Fast Sensitive Ultra-Low Power Micro Thermal Conductivity Gas Sensor

Monday, 6 October 2014: 16:00
Expo Center, 1st Floor, Universal 19 (Moon Palace Resort)
A. Mahdavifar, P. Hesketh (Georgia Institute of Technology), M. W. Findlay, and J. R. Stetter (KWJ Engineering, Inc.)

A miniature, ultra-low power, sensitive, microbridge-based thermal conductivity gas sensor has been developed. The batch fabrication of the sensors was realized by CMOS compatible processes and surface micromachining techniques. Doped polysilicon was used as the structural material of the suspended sensing element with critical dimension of 500 nm.  

To understand the design of the sensors, a model of the suspended element was simulated in COMSOL that couples electrical and thermal physics together and includes minimal simplifications. Modeling results coincide with experimental data in predicting resistance changes. The sensor was tested with nitrogen, carbon dioxide, helium and methane.

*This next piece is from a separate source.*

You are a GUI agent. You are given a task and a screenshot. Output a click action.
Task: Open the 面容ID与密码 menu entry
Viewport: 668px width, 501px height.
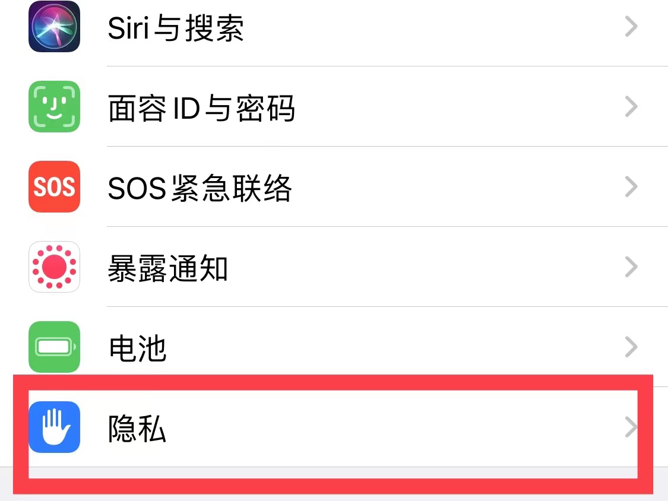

An electronic circuit was developed to measure very fine changes in the signal output and to keep the signal to noise ratio such that ppm detection is possible, while exciting the sensor at minimal power levels. The sensor was able to detect ppm levels of helium, methane, or carbon dioxide in nitrogen at room temperature. The sensor can make a measurement in less than 2 ms consuming only 5 nJ or power per reading.

The transient as well as steady state response was investigated as potential indicator of gas thermal capacity; as thermal conductivity and thermal capacity are independent properties of a gas, this new approach may enable MicroTCD sensors to make detections in gas mixtures by thermal analysis [1].

[1]U.S. Patent 8,426,932 B2, April 23, 2013, Apparatus and Method for Microfabricated Multidimensional Sensors and Sensing Systems, Joseph R. Stetter.